El agua tiene memoria, habla el lenguaje de los cerros y, cada que llueve a mares, su estruendo por las calles del poniente suena a reclamo. Hay quienes fincaron en las riveras, extendieron sus propiedades por encima de los arroyos, instalaron altares de la Virgen de Guadalupe, improvisaron estacionamientos, construyeron puentes rudimentarios para el paso peatonal, como si fuesen muelles de concreto. Nunca con el fin de perjudicar al prójimo, sino de facilitar la vida diaria. Nadie les advirtió. Ninguna autoridad del pasado los supervisó o les impidió hacerlo.
EVALUACIÓN DE DAÑOS
Una vez que la lluvia del 3 de julio bajó su intensidad, a la zona llegaron autoridades del Ayuntamiento de Torreón y del Gobierno de Coahuila. Recorrieron calles y canales, despejaron accesos, revisaron estructuras, viviendas, hicieron una primera evaluación de los daños. A la mañana siguiente, se avanzó en labores de limpieza y se ofrecieron despensas, cobertores y pliegos de hule para aminorar las goteras de las casas. El Centro Cultural y Deportivo La Jabonera se habilitó como albergue. El alcalde Román Alberto Cepeda González visitó la zona hasta dos días después del suceso.

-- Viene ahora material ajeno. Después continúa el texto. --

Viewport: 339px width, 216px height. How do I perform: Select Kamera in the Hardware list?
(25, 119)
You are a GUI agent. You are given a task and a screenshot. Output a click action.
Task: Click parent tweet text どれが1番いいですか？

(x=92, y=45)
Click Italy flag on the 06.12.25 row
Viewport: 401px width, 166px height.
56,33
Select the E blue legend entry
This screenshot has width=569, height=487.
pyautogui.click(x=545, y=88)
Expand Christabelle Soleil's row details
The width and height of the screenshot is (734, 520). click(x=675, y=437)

Juan Adolfo Von Bertrab Saracho, titular de la Dirección de Obras Públicas de Torreón, indicó que una de las observaciones fue el registro de 11 estructuras irregulares (puentes, viviendas, cocheras) sobre los arroyos. Mismas que, desde su punto de vista como ingeniero civil, tendrían que ser retiradas, pues además de invadir un espacio público, obstruyen el paso del agua. El caso es estudiado con otras dependencias municipales como la Dirección de Urbanismo. Una de las propuestas consiste en reconstruir los pasos peatonales con una altura adecuada, a no menos de un metro del fondo de los canales.

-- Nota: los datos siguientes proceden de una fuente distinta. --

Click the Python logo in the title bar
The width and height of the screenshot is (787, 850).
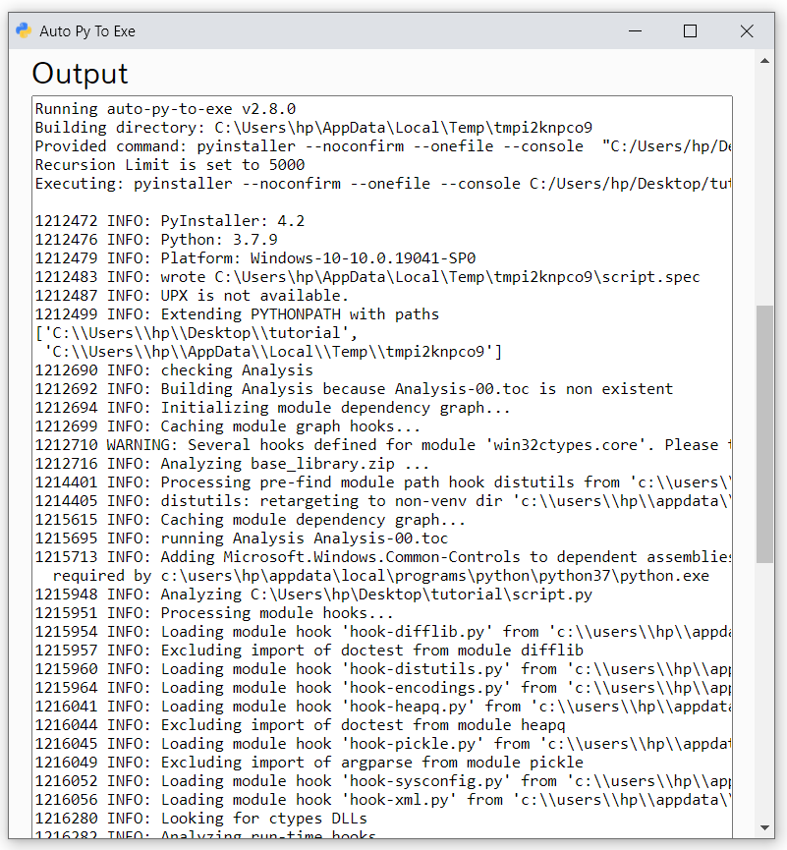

—Al haberse realizado sin normativa oficial, algunas de ellas tienen muy poca altura y nos causan taponamientos por basura o por ramas y piedras que bajan del cerro. Una vez que se empieza a taponar la primera estructura, el agua busca su cauce (porque aunque el canal esté tapado no va a dejar de fluir cuesta abajo) y se dan este tipo de problemas de afectación patrimonial a algunas viviendas que se encuentran en el sector.

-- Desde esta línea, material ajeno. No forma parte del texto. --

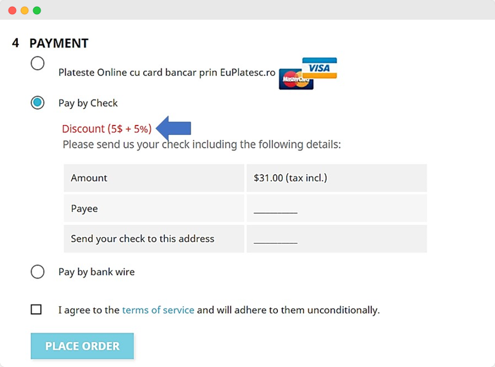495x367 pixels.
Task: Click the Visa card logo
Action: pyautogui.click(x=320, y=68)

Otro asunto fue el retiro de más de mil 500 toneladas de lodo y escombro, para lo cual se realizaron 40 viajes de camiones y camionetas de la cuadrilla de limpieza conocida como La Ola, así como retroescavadoras y tolvas de recolección. Además, en la colonia José R. Mijares, se reparó la línea de agua potable dañada en el canal El Huizache.
Por su parte, Claudia Verónica González Díaz, coordinadora regional de Protección Civil del Gobierno de Coahuila, reportó veinte casas dañadas tras un recorrido encabezado el 4 de julio por Ramiro Durán García, titular de esa dependencia estatal. Tras un peritaje el número ascendió a 78.
Mientras tanto, la vida en el poniente de Torreón se reactiva. La gente vuelve a caminar por las calles, a bordear los arroyos para ir al trabajo o por el mandado al mercado Alianza. “Pa’ volver a hacer camino”, como canta una canción del grupo Bronco. Ante la intermitente rodada de la ruta Polvorera, los canales guardan silencio. El agua que los desbordó es ahora rumor fantasma.